Look for the line containing "Screen dimensions: 828x503" and the line containing "The image size is (755, 764)." in the entries below. Copy those two and all lines between them exactly, leaving out pictures.

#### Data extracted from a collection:
=== Begin Enclosure ===
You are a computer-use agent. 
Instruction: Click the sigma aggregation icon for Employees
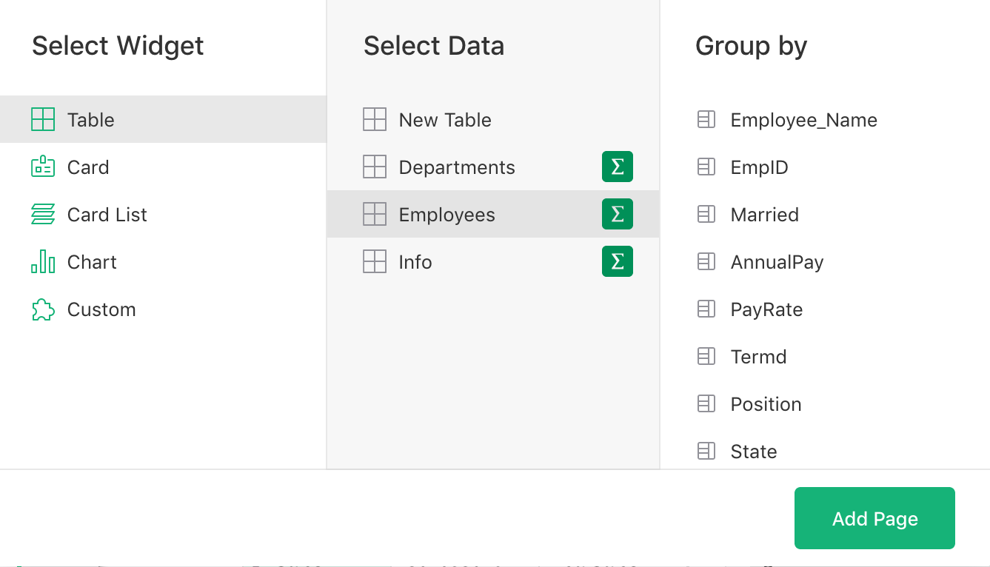point(617,214)
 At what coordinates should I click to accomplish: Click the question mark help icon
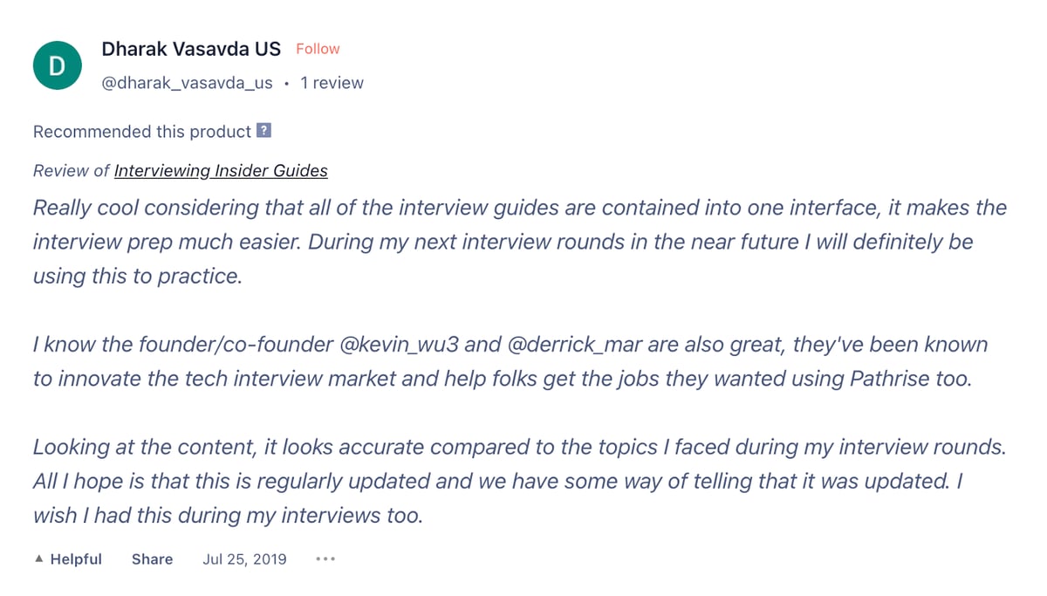(x=264, y=131)
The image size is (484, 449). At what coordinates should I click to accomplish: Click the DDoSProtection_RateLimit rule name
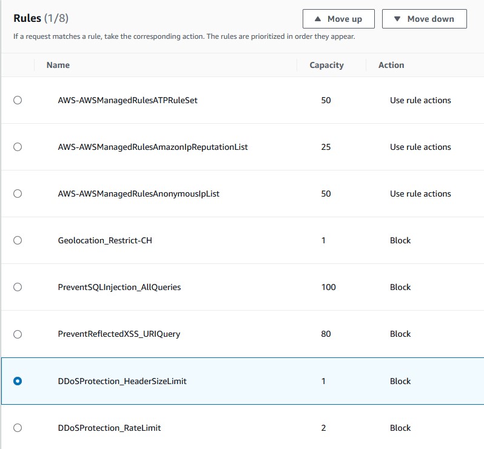109,428
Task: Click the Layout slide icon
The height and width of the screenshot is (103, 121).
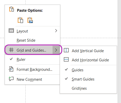Action: [11, 31]
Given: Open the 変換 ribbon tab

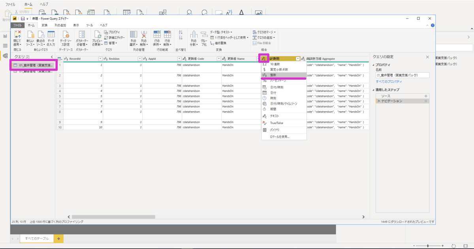Looking at the screenshot, I should 45,25.

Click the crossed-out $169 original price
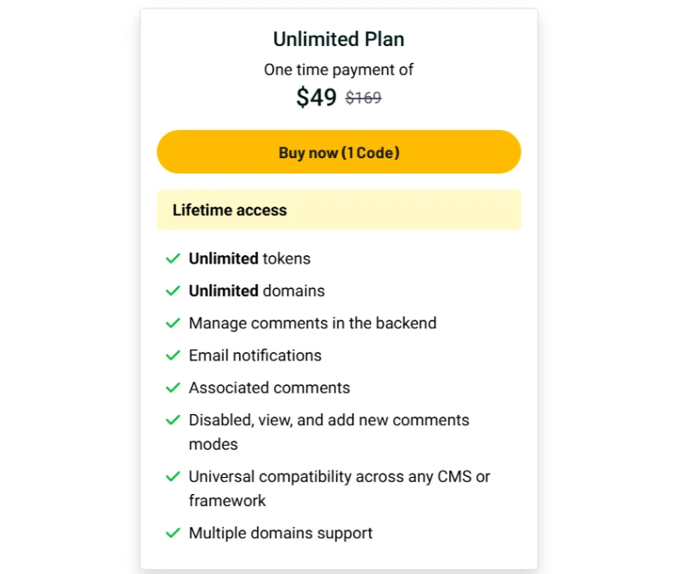363,98
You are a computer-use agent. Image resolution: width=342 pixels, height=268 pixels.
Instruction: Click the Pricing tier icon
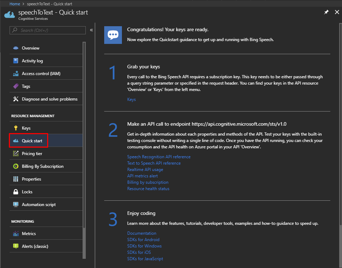pyautogui.click(x=16, y=154)
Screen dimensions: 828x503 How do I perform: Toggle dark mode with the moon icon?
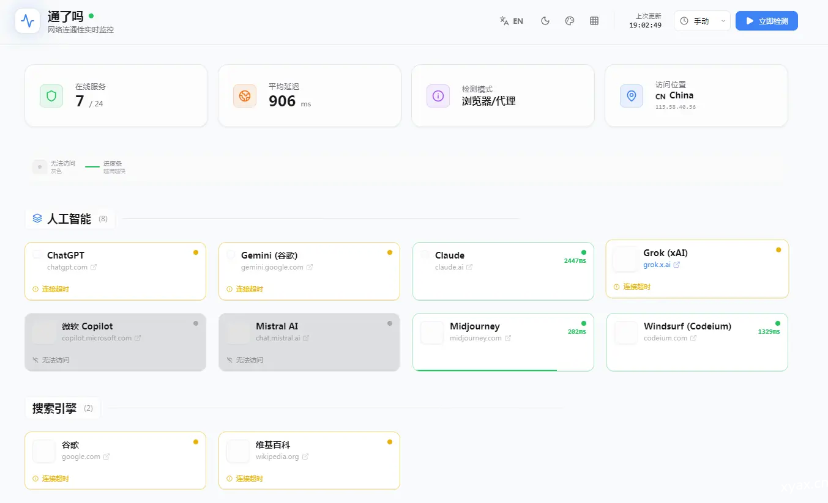[x=545, y=21]
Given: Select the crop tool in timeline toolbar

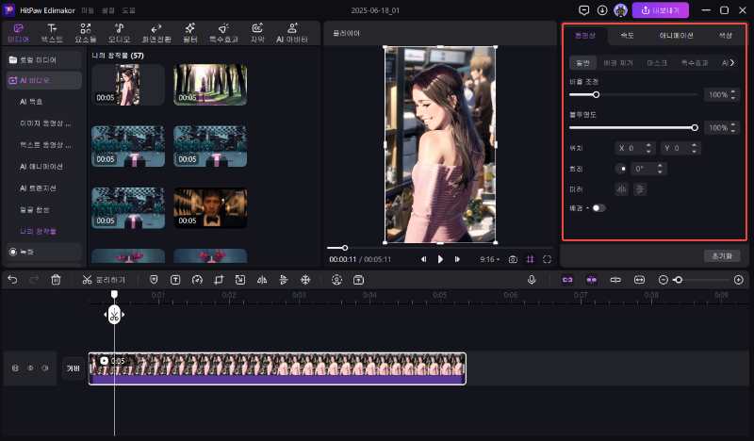Looking at the screenshot, I should pyautogui.click(x=219, y=280).
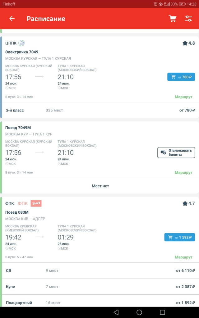
Task: Select СВ class with 9 мест
Action: coord(100,270)
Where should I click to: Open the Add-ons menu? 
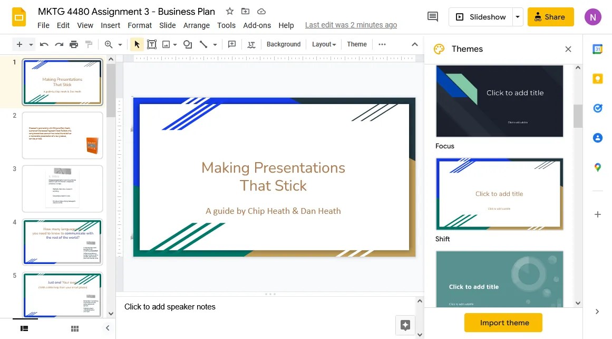click(257, 25)
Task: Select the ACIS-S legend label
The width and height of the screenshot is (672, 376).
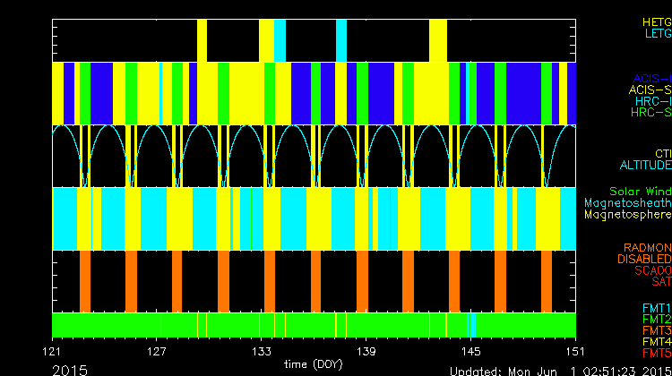Action: point(650,90)
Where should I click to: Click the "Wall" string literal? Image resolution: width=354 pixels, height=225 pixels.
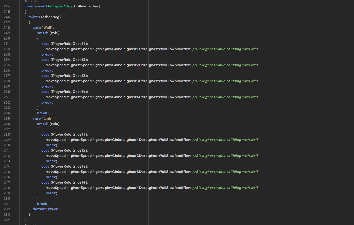pos(47,27)
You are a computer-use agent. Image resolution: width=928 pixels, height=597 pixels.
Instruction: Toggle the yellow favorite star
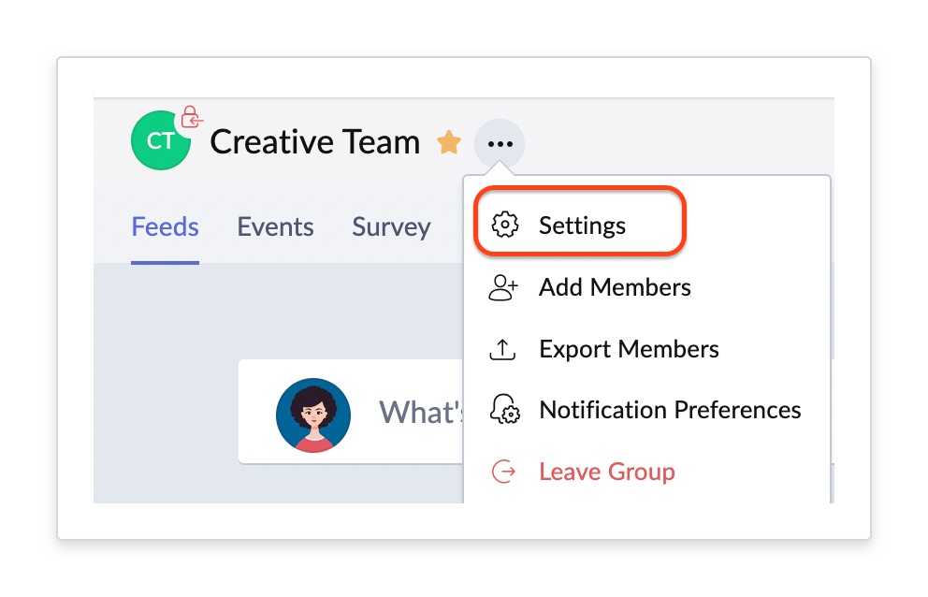[449, 142]
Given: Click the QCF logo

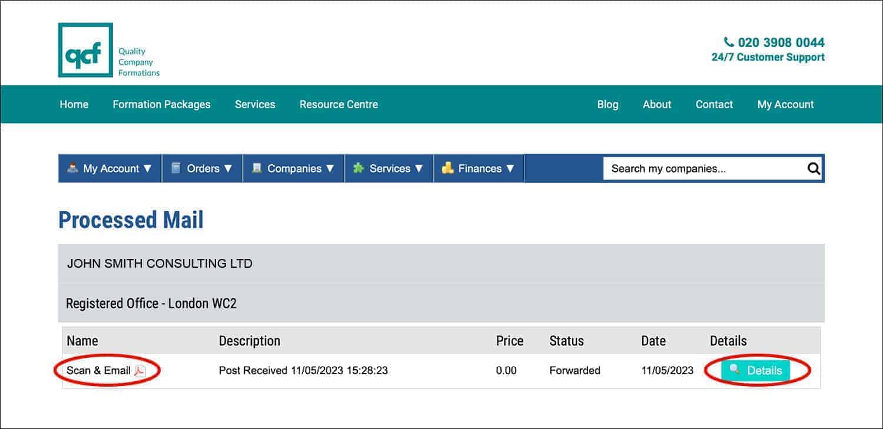Looking at the screenshot, I should pos(85,50).
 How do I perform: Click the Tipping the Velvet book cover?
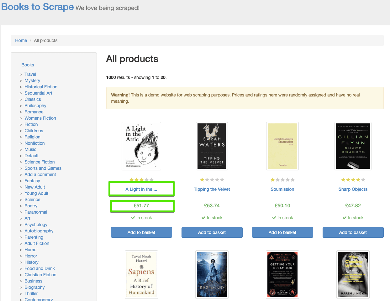pyautogui.click(x=212, y=146)
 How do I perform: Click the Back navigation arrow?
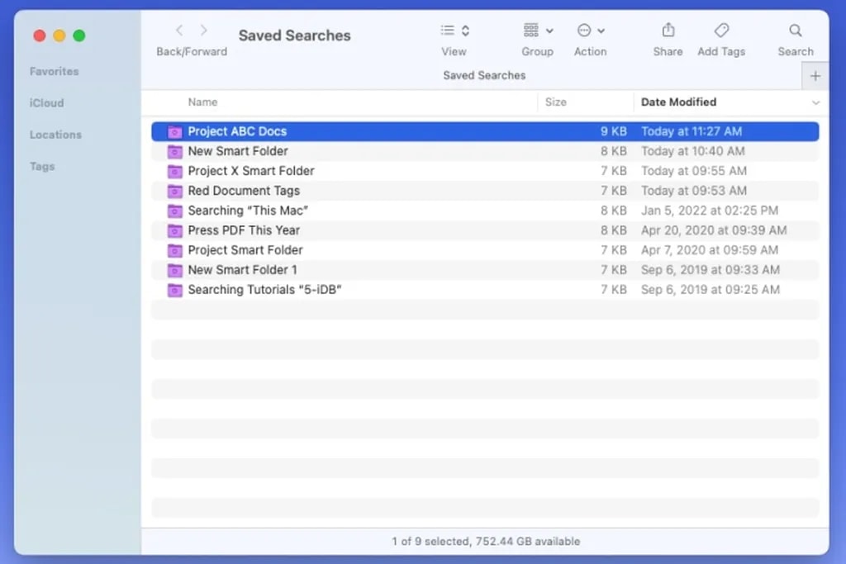point(179,30)
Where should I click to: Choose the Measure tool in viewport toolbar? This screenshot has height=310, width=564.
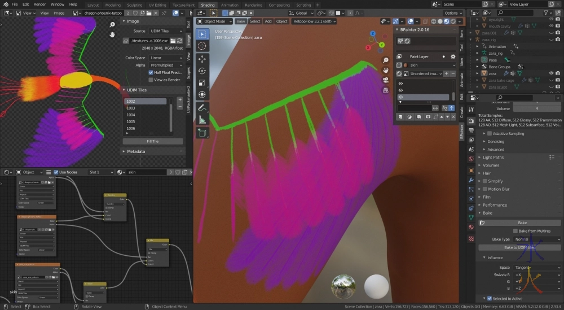tap(202, 119)
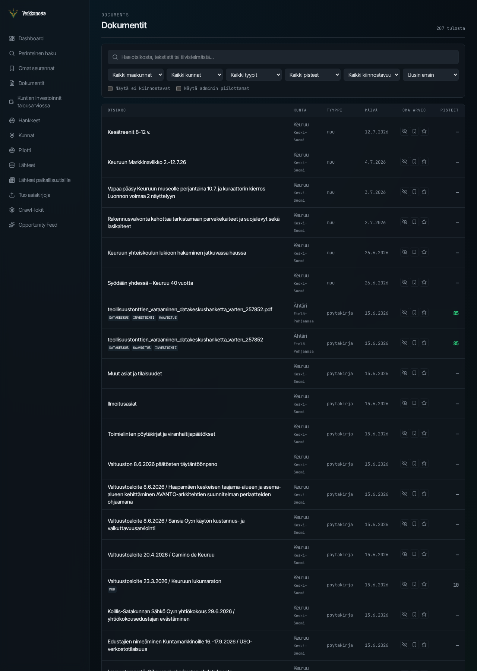Expand the Kaikki tyypit filter
The image size is (477, 671).
pos(254,75)
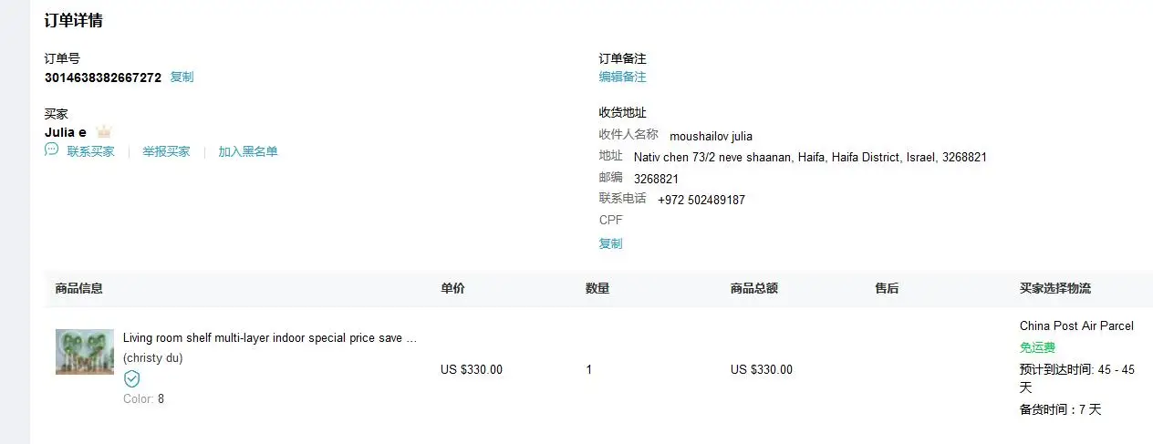This screenshot has width=1153, height=444.
Task: Click the 买家选择物流 column header
Action: point(1054,288)
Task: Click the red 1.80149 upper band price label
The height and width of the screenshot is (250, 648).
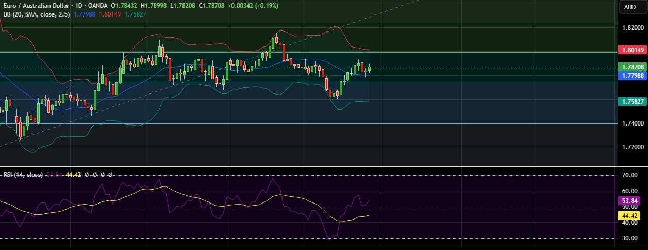Action: [632, 50]
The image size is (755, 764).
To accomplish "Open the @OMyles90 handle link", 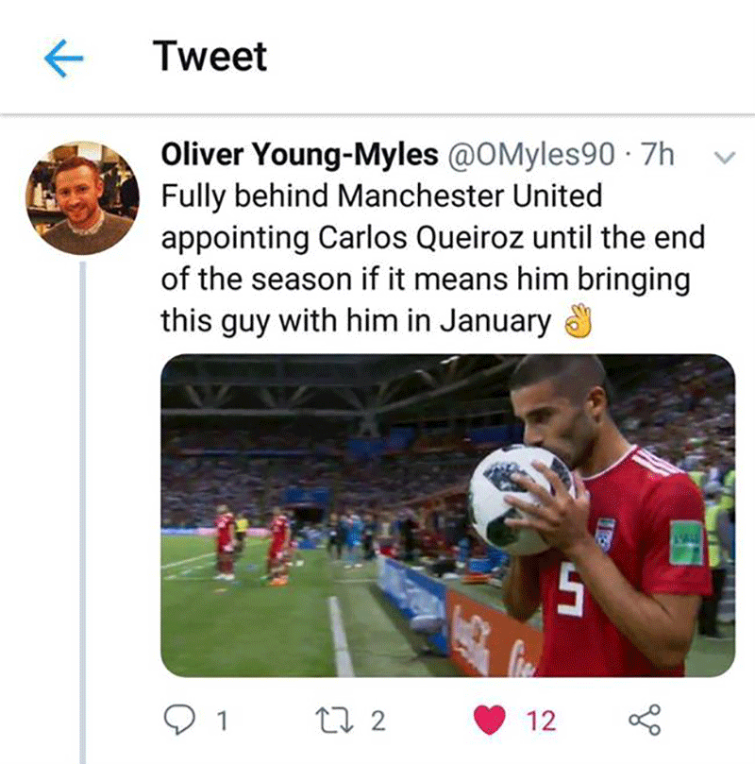I will coord(532,155).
=== End Enclosure ===
#### Expected output:
Screen dimensions: 828x503 How do I perform: Toggle dark mode with the moon icon?
[x=545, y=21]
Given: Select the crop tool in timeline toolbar

Looking at the screenshot, I should pyautogui.click(x=219, y=280).
Task: Select СВ class with 9 мест
Action: coord(100,270)
Where should I click to: Open the Add-ons menu? 
click(257, 25)
Task: Select the ACIS-S legend label
The width and height of the screenshot is (672, 376).
Action: point(650,90)
Where should I click to: Click the "Wall" string literal? Image resolution: width=354 pixels, height=225 pixels.
pos(47,27)
You are a computer-use agent. Image resolution: width=928 pixels, height=597 pixels.
Instruction: Toggle the yellow favorite star
[449, 142]
Given: Click the QCF logo

Looking at the screenshot, I should pos(85,50).
 How do I perform: Click the Tipping the Velvet book cover?
pyautogui.click(x=212, y=146)
 How do I perform: Click the Back navigation arrow?
point(179,30)
Where should I click to: Choose the Measure tool in viewport toolbar? This screenshot has height=310, width=564.
tap(202, 119)
Expand the Kaikki tyypit filter
The image size is (477, 671).
pos(254,75)
This screenshot has width=1153, height=444.
Task: Click the 买家选择物流 column header
Action: point(1054,288)
Task: Click the red 1.80149 upper band price label
The height and width of the screenshot is (250, 648).
Action: [632, 50]
The image size is (755, 764).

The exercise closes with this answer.